Last month, Secretary of Education Betsy DeVos announced changes to gender equity law Title IX, saying that universities may now abandon a “preponderance of evidence” standard—or the lowest standard of proof—when judging whether an accused student is guilty of sexual assault. Harvard spokesperson Tania deLuzuriaga said last month that Harvard is “reviewing” that guidance.
“The safety and well-being of our community remains the University’s top priority,” deLuzuriaga added at the time. Title IX administrators have also previously said that they do not plan on altering Harvard's Title IX policies because of changes to federal standards.

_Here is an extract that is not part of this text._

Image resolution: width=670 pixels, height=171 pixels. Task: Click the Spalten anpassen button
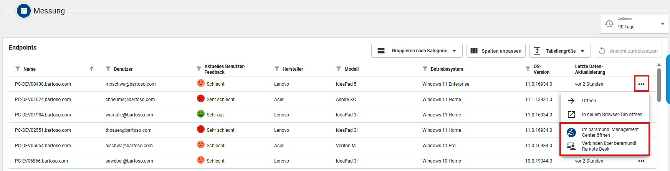click(496, 51)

At their general meeting Sunday, UC representatives voted overwhelmingly to pass a statement supporting Harvard’s victims of sexual assault, adding that Harvard should “go above and beyond federal minimum standards in protecting survivors’ access to this unique and transformative education.”
“We, the elected representatives of the Harvard student body, firmly believe that the safety and well-being of students are top priorities of the Harvard community, and therefore express our disappointment in the Administration’s failure to officially announce its decision regarding Secretary DeVos’s letter,” the statement reads.

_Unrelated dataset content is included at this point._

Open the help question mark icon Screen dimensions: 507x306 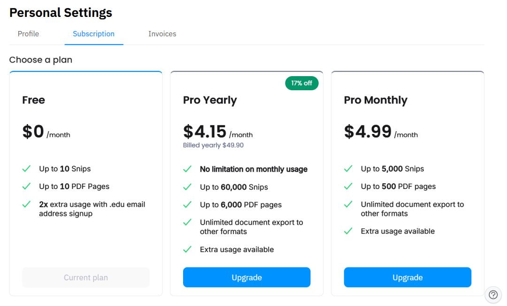[x=493, y=295]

The Council also passed a “Dorm-Rooms to Table” pilot program Sunday, in which students can apply to go out for meals in Harvard Square with others selected at random.
“The whole point about the dinner is it’s people you don’t know,” said UC President Yasmin Z. Sachee ’18.

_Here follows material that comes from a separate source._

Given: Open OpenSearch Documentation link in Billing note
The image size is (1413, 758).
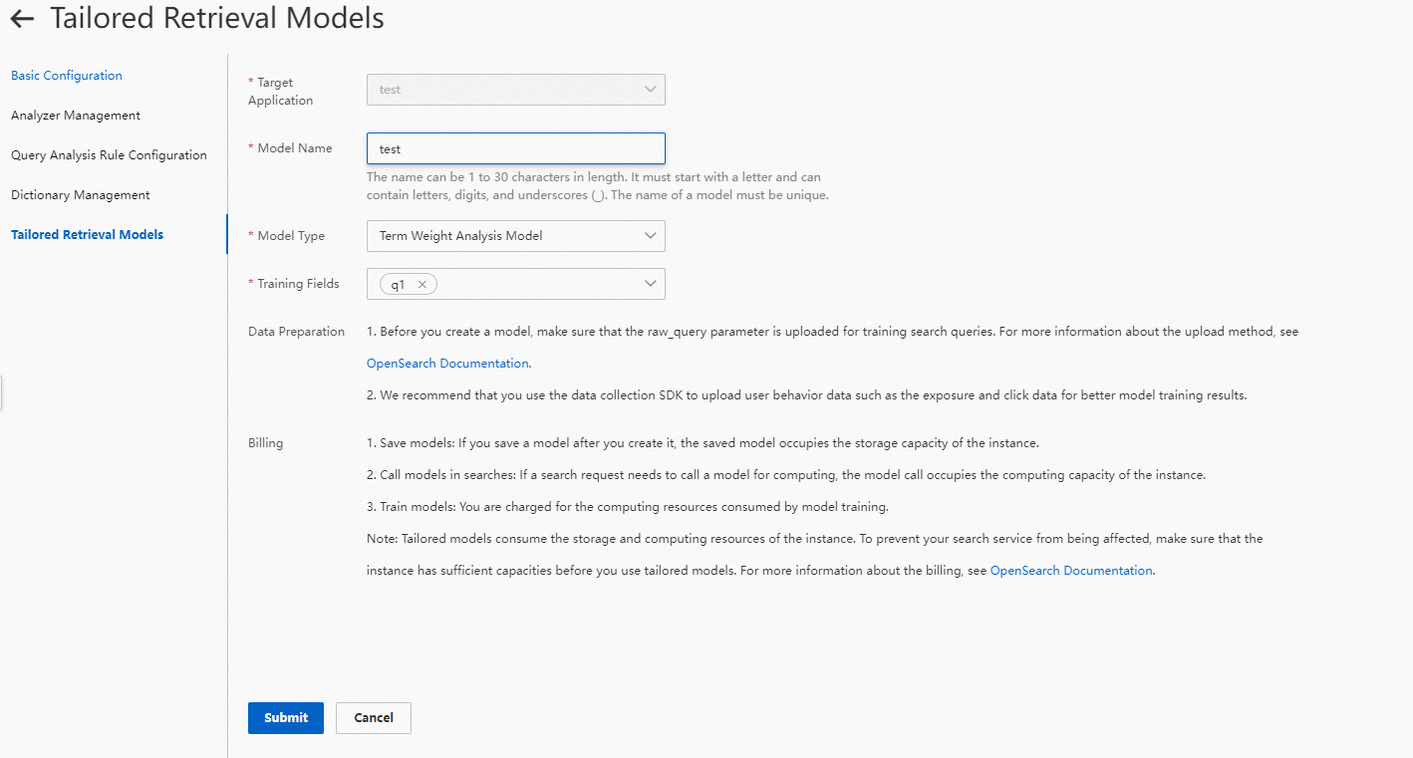Looking at the screenshot, I should 1071,571.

The pilot program will likely start this semester with a lottery for 120 students. It utilizes the UC’s Burst Fund, which offers UC members and committees twenty “packs” of $3,000 to jumpstart initiatives that benefit the College’s student body.
Sachee said previous programs and plans to increase social life inspired “Dorm-Rooms to Table.” In previous years, the UC sponsored “community dinners” in Harvard Square where groups of students were paired together for meals.
Mather House representative Eduardo A. Gonzalez ’18 suggested a friendly amendment to limit the number of meals per student at one per semester. Afterwards, Winthrop House representative Henry S. Atkins ’20 proposed a amendment restricting Council members from using the program.
“We have a situation where we’re going to be able to fund dinners for about 120 separate students on this campus. If we only help 120 students with an initiative, then none of those should be us,” he said.
Both the amendment and the legislation itself passed.
Also, at the meeting, the Grant for an Open Harvard Campus funded $600 for Southerners Organizing Urgent Transformation Through Harvard College’s inaugural event. SOUTTH, an unrecognized student group, will bring Jackson, Mississippi first lady Ebony Lumumba to speak.